Our Patagonia Black Hole duffels quickly became a makeshift seat, as finding for a vacant spot in time amongst the hundreds of other travelers and locals can become a mad dash. In Sri Lanka there are no doors on the trains, hence opting for the more scenic seat with feet dangling out to the side. Add an ice cold Lion Lager, and you have a very happy Mr. and Mrs. Farwell.
Every 30 seconds or so a man came by offering homemade snacks, juices, fruit, and a variety of other goodies to munch on while traveling…maybe it was the fear of food poisoning, the questionable fried shapes, or the crowded aisles he was pushing his exposed basket through, but we chose to pass on the train treats and brought our own snacks.
The two routes I highly recommend taking the train are from Colombo to Galle, and from Ella to Kandy (or anywhere heading West/north). Get to the train early, especially in Colombo.

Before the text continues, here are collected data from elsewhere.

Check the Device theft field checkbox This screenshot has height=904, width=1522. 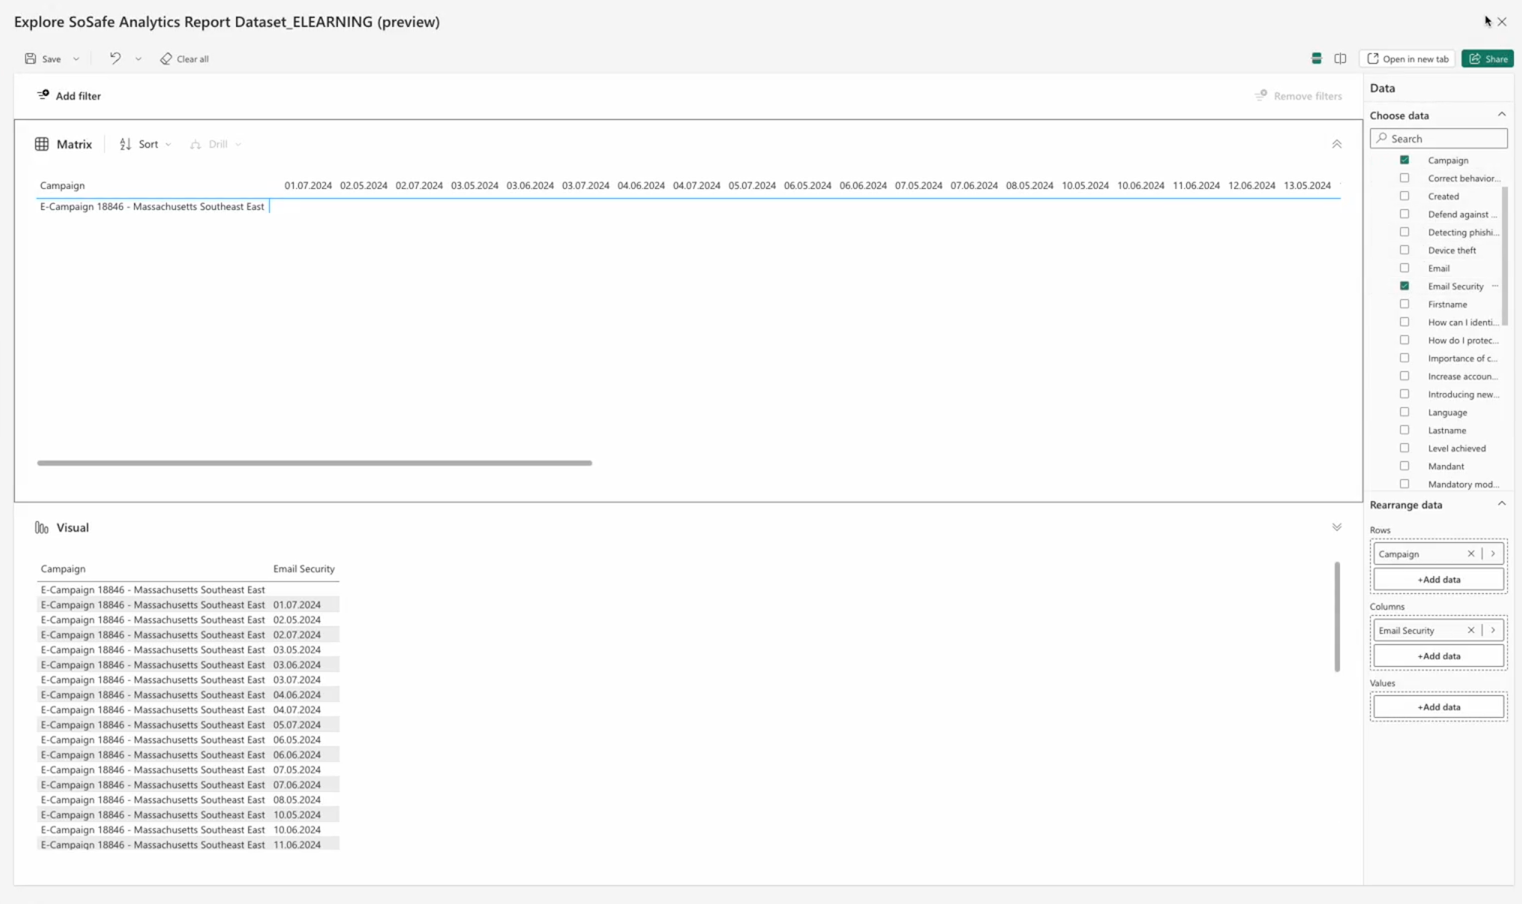coord(1404,250)
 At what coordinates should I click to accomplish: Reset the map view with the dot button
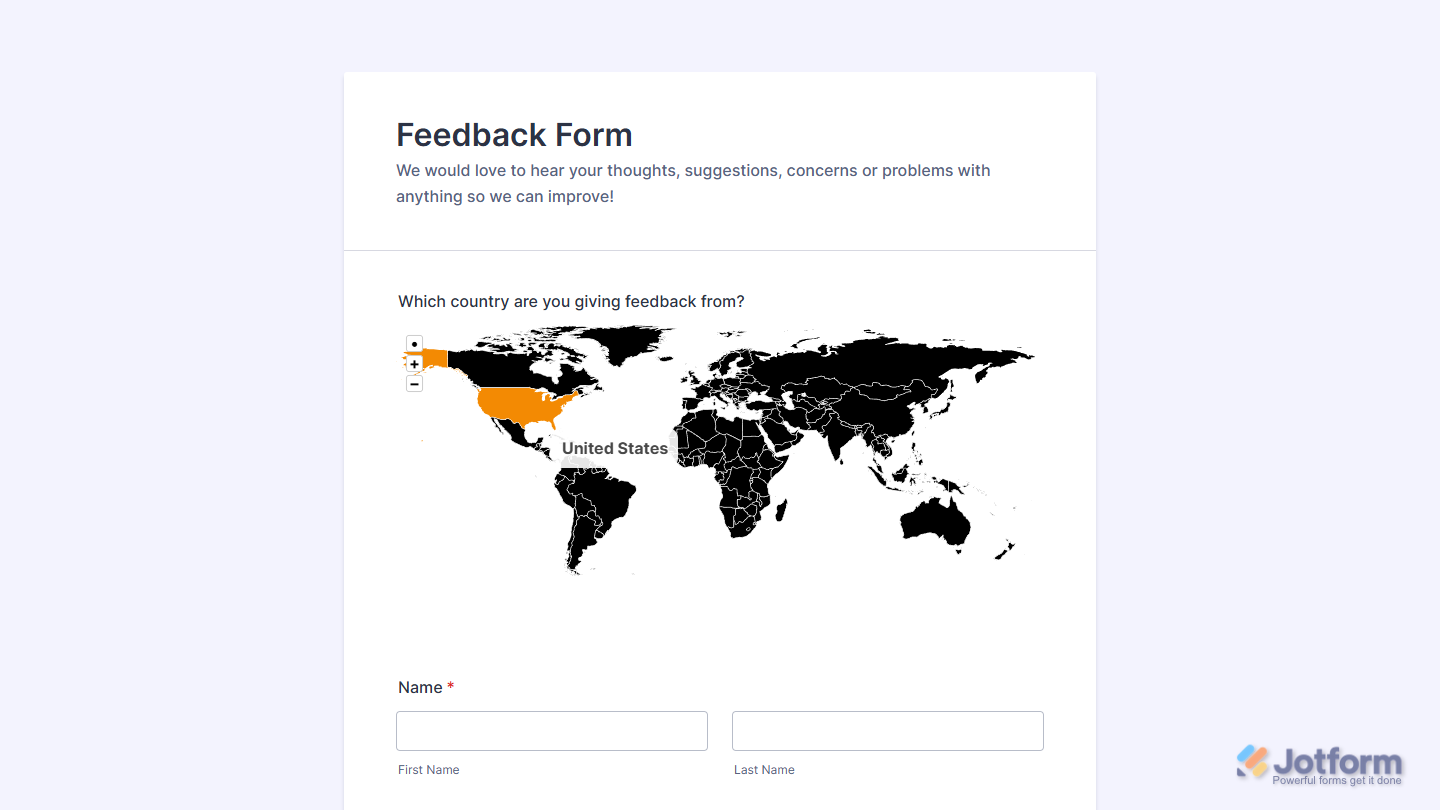pyautogui.click(x=414, y=343)

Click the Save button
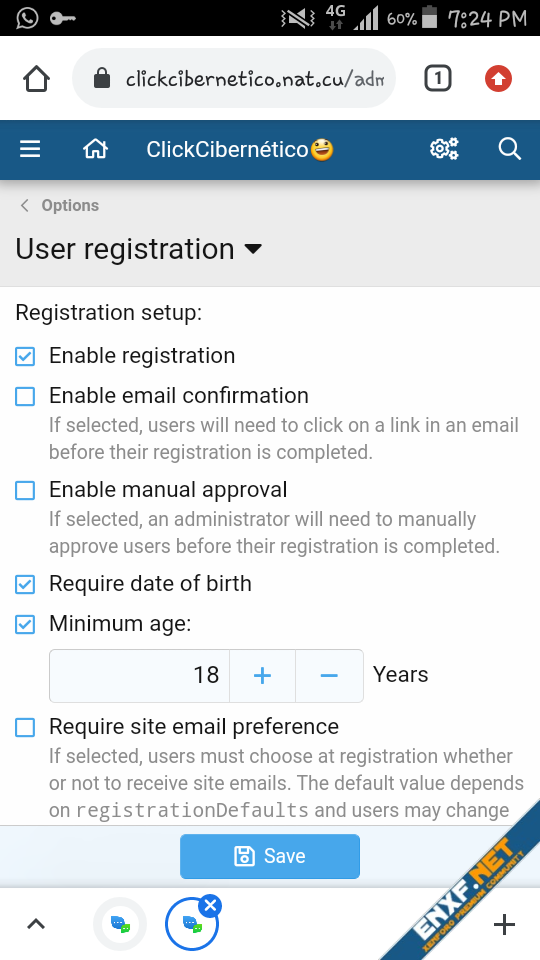(270, 856)
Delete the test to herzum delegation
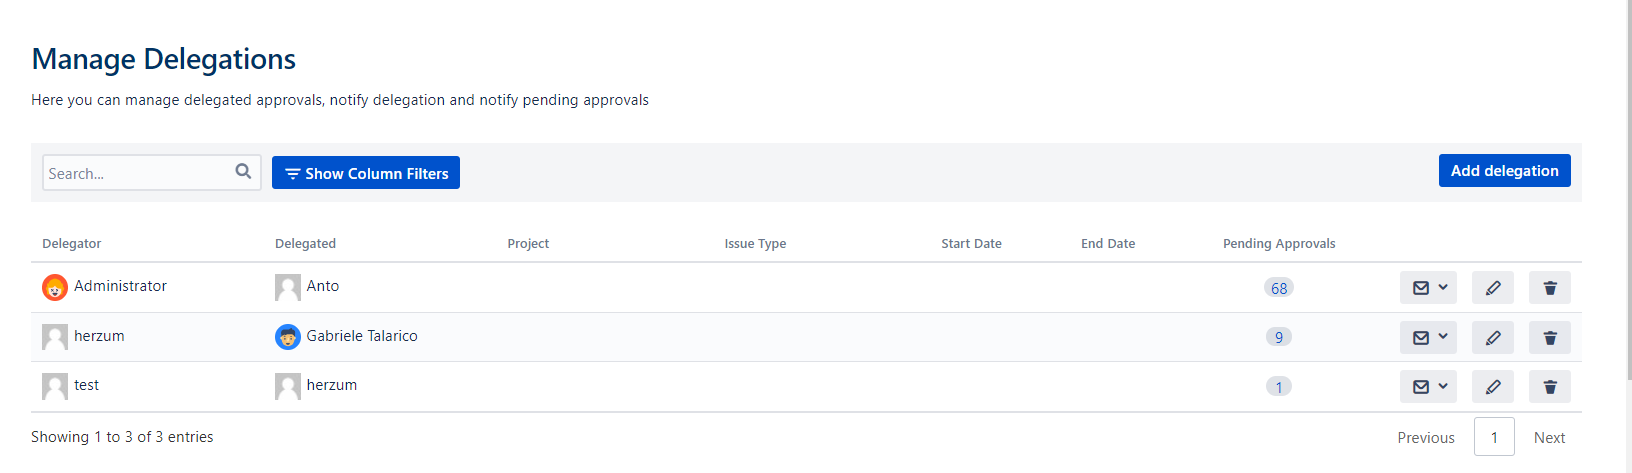This screenshot has width=1632, height=473. click(1550, 387)
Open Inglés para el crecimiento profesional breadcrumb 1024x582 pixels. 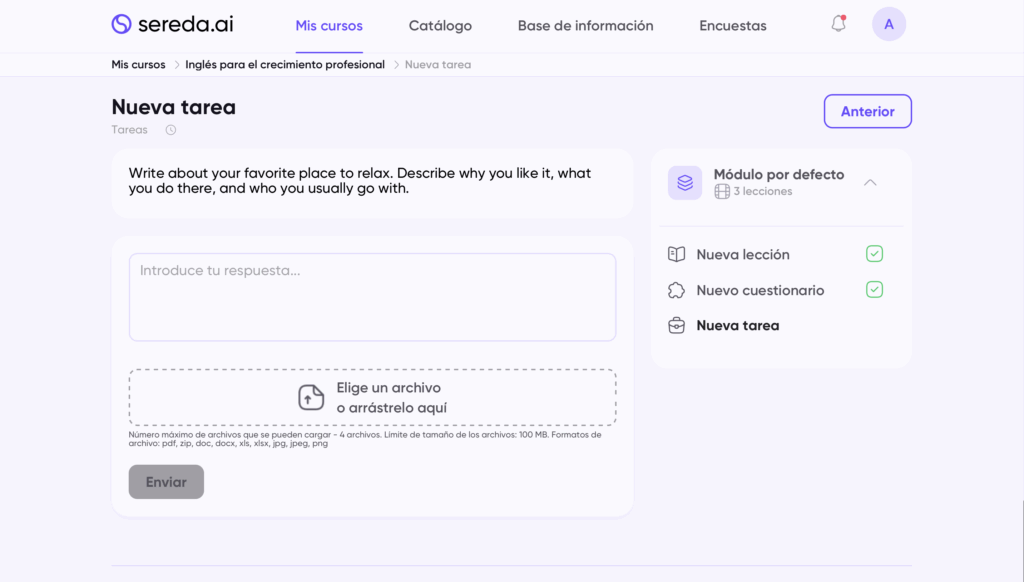pos(285,65)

Colombo and Kandy are the two busiest cities in Sri Lanka and it’s a fight to just find standing room in the trains, especially if you do what we did- which is think we were on island time and find some beers to sip on pre train. We ended up running to catch our train that was already starting to move, it was here that we jumped up, swung our bags in and cramped into the hallway amongst the locals and tourists. Once again grateful for backpacking and using our Blackhole Duffle as our train seats.
The ride from Colombo to Galle hugs the ocean and moves at leisurely pace, swaying back and forth on the tracks, passing small rugged beach towns. Get a seat on the right hand side to catch the ocean breeze and to watch the towns buzz past you. When you arrive in Galle, if you’re staying in the Old Quarters, you’re walking distance from the train…just make sure you don’t have too much luggage!
The second train we took was from Ella en route to Sabaragamuwa to hike Sri Pada, or Adams Peak. This train was hardly packed (traveling in peak season, January), we got to dangle our feet out the door without anyone pushing or shoving to get in.
Drew and I typically take the cheaper routes for most trips, however if anyone is planning a trip to Sri Lanka and taking a train is on your agenda, I would recommend to pay the extra dollar or two for the first class seats. Regardless of what class you sit in, it’s a memorable experience worth enjoying!